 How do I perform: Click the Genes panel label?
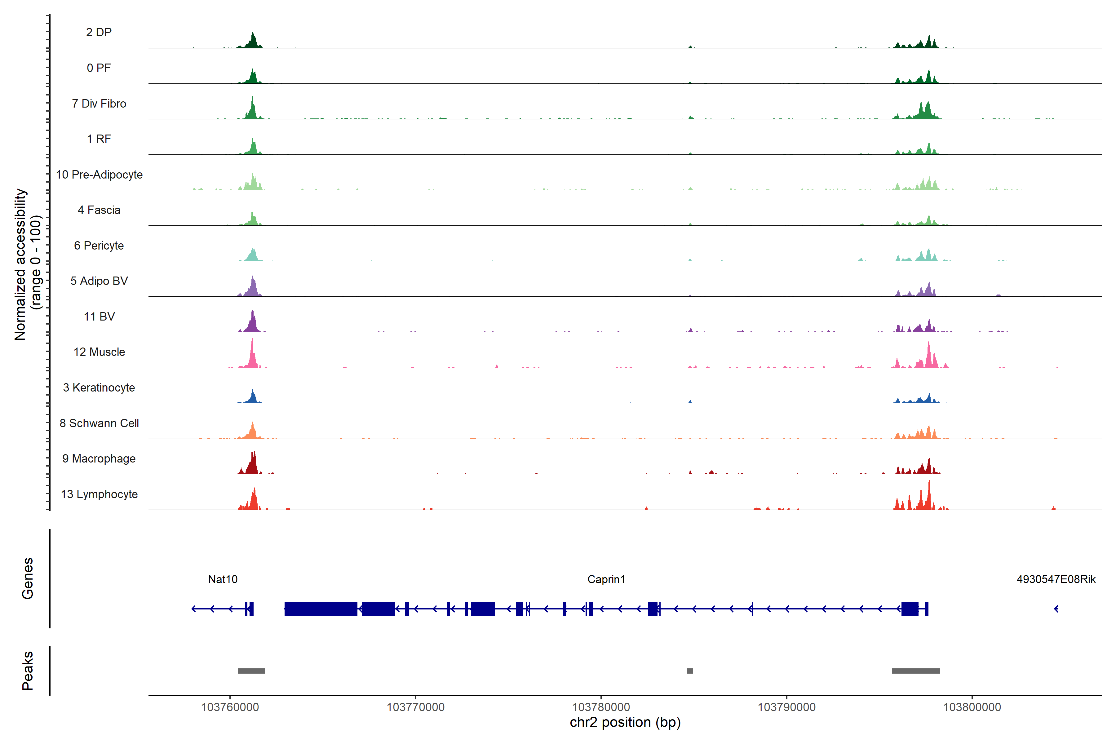[28, 578]
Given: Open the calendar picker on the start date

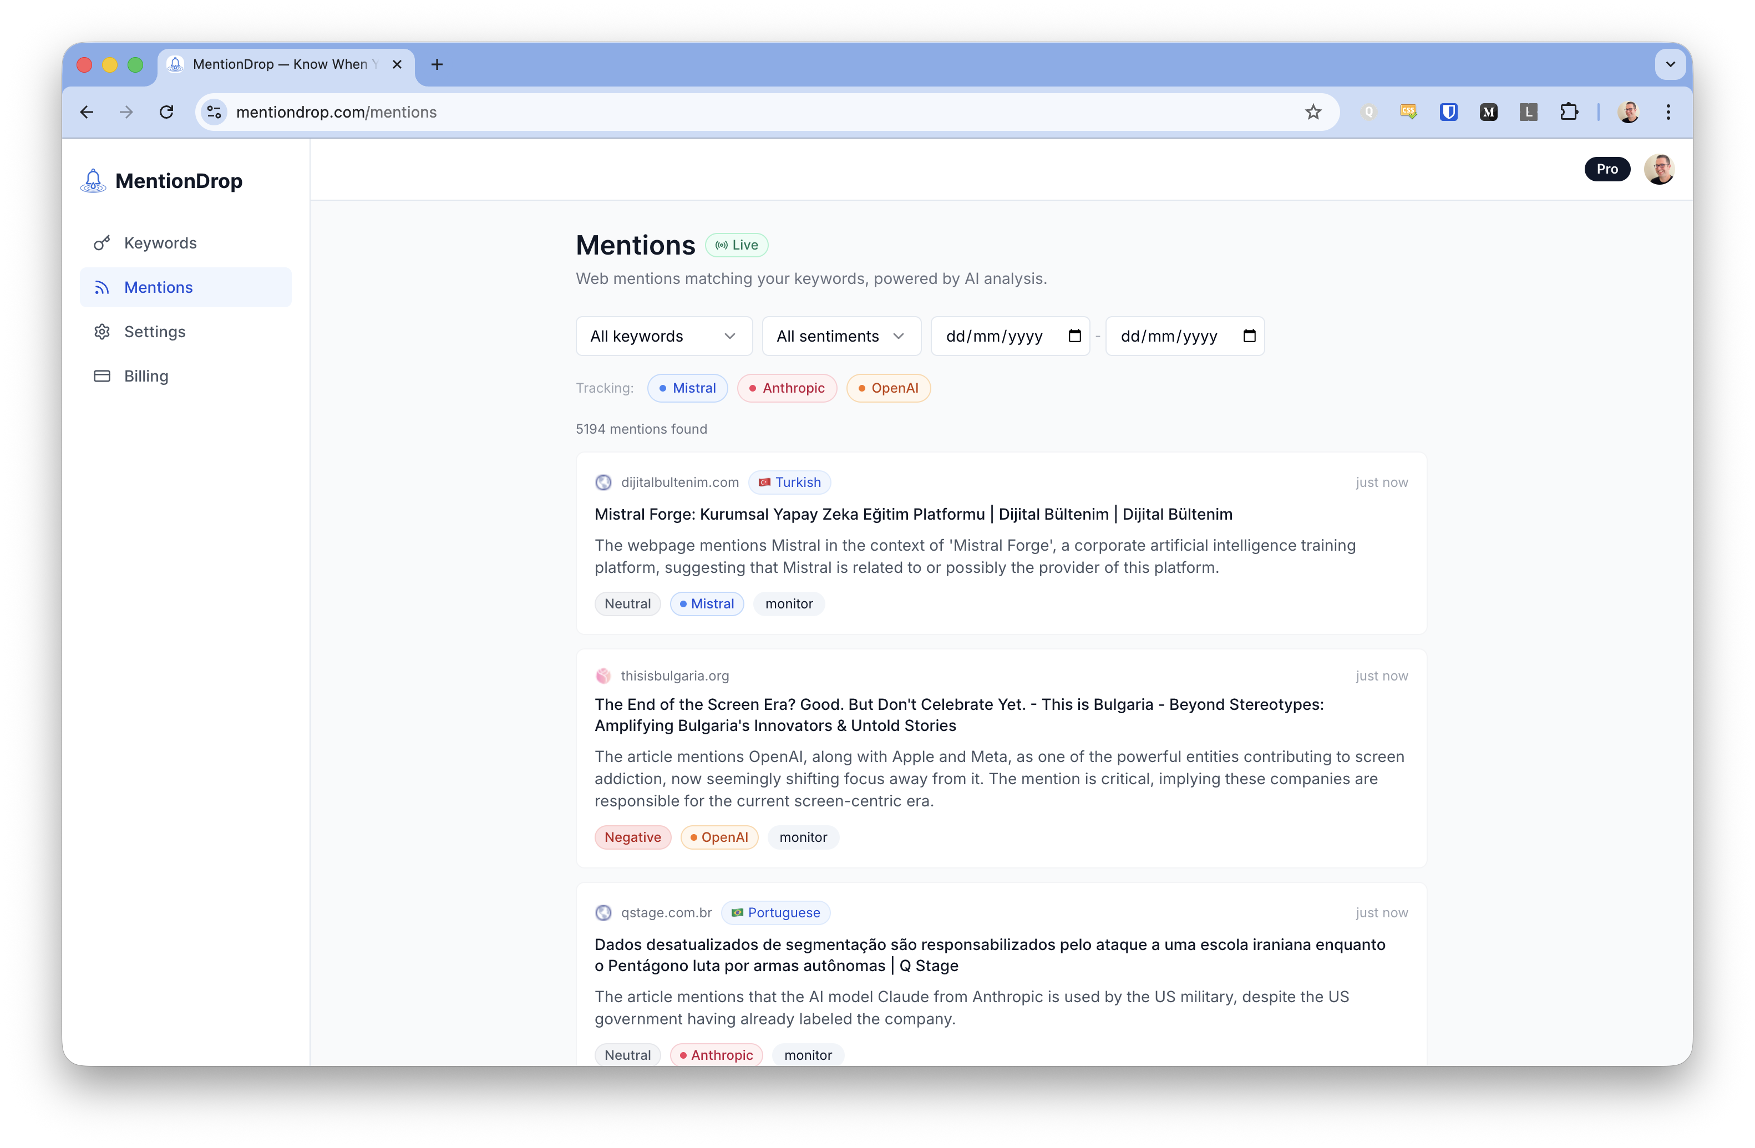Looking at the screenshot, I should pos(1074,335).
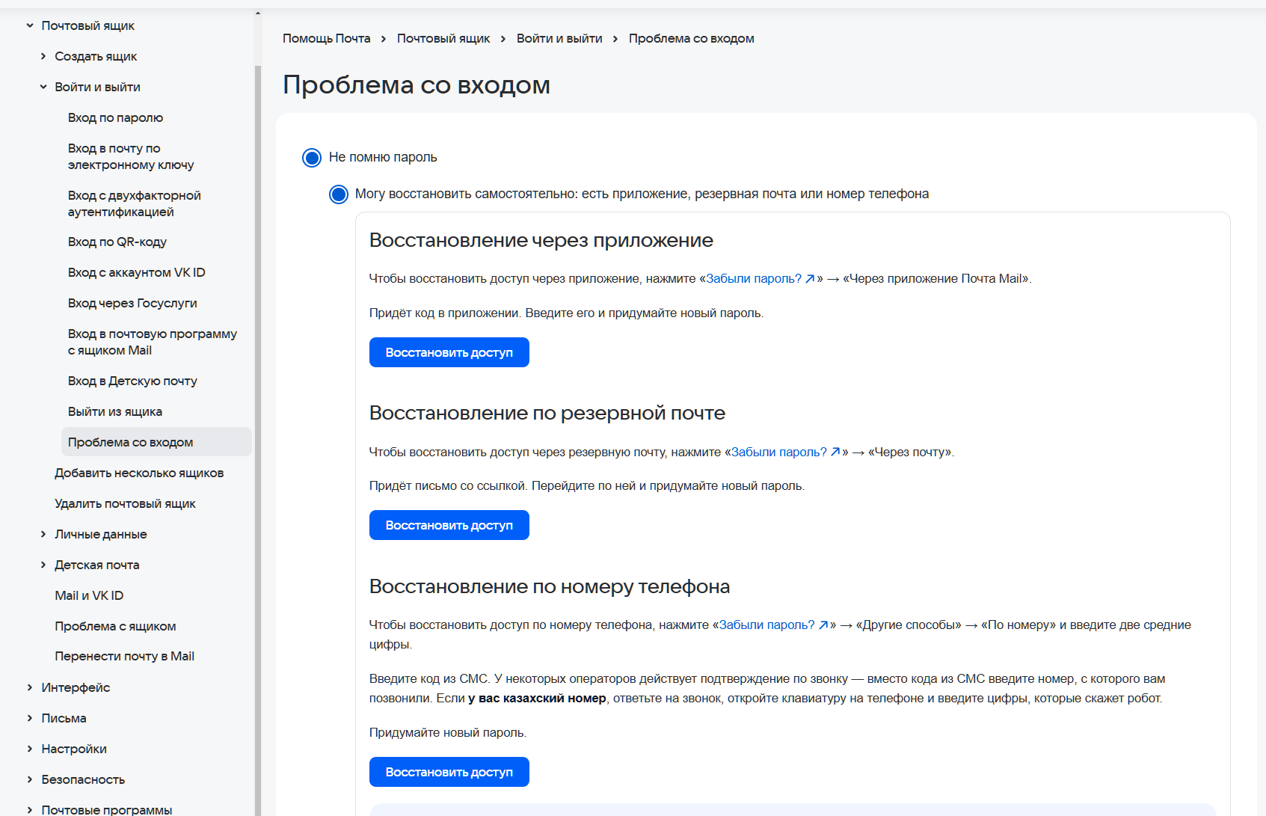
Task: Click «Войти и выйти» in the breadcrumb trail
Action: [x=559, y=38]
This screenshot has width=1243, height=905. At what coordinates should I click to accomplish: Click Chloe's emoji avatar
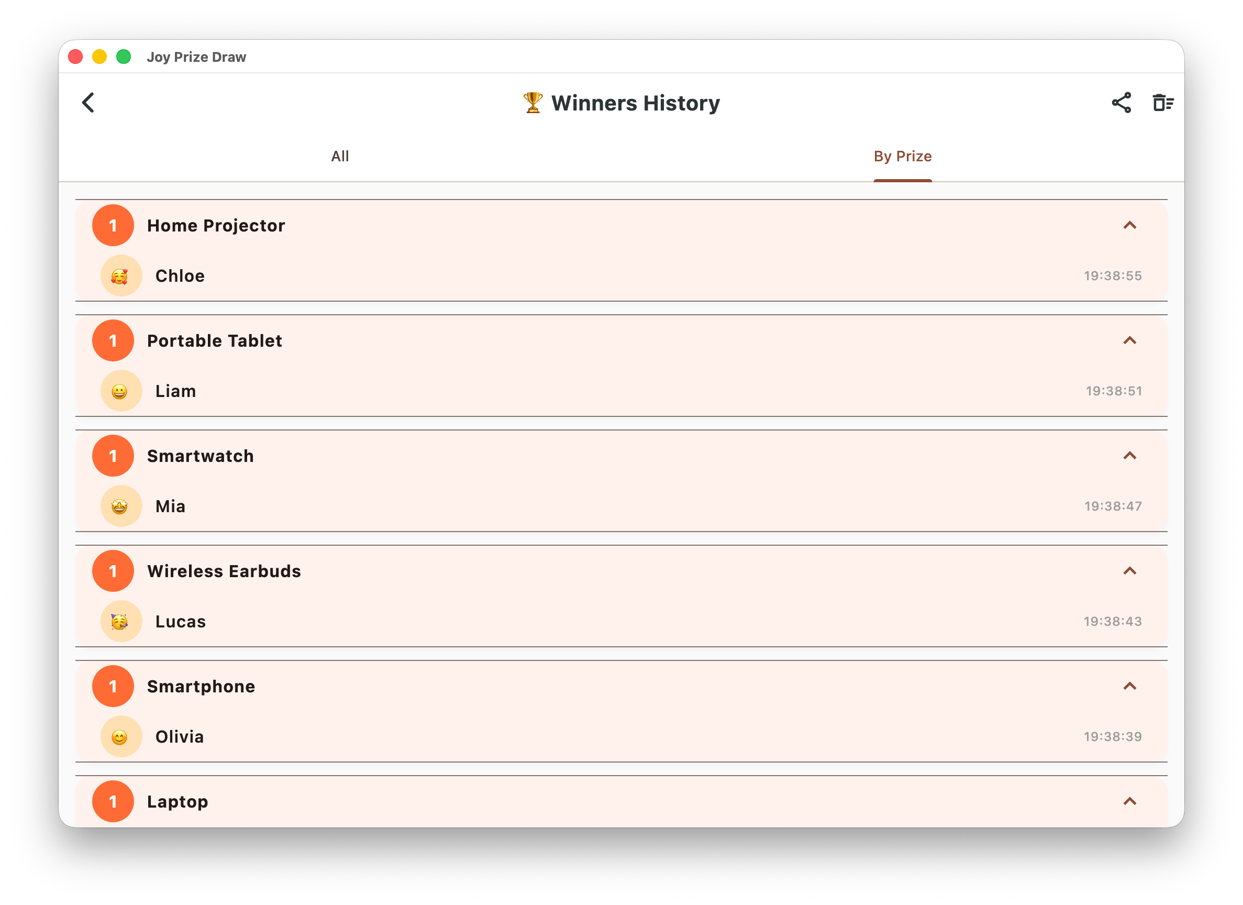tap(121, 276)
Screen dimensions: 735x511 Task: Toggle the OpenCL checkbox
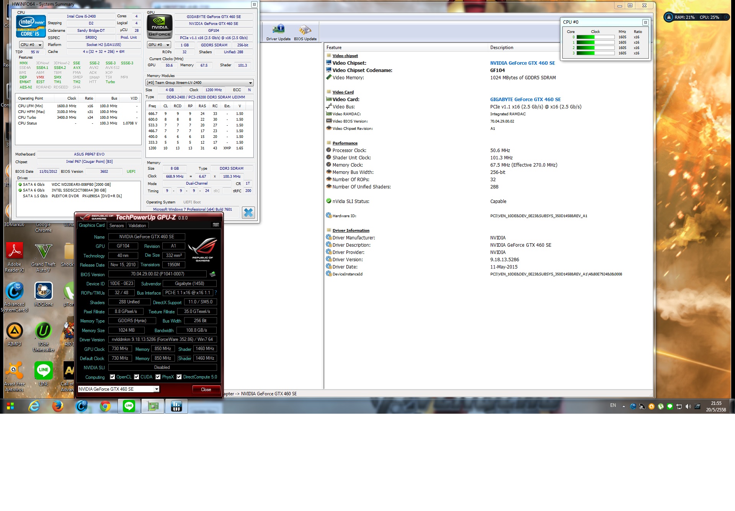click(x=113, y=377)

Prompt:
An exact copy is required of the lines from the one holding "Screen dimensions: 735x511" to the end of the entries above, both included; no pictures belong in it.

Your solution:
Screen dimensions: 735x511 Task: Toggle the OpenCL checkbox
click(x=113, y=377)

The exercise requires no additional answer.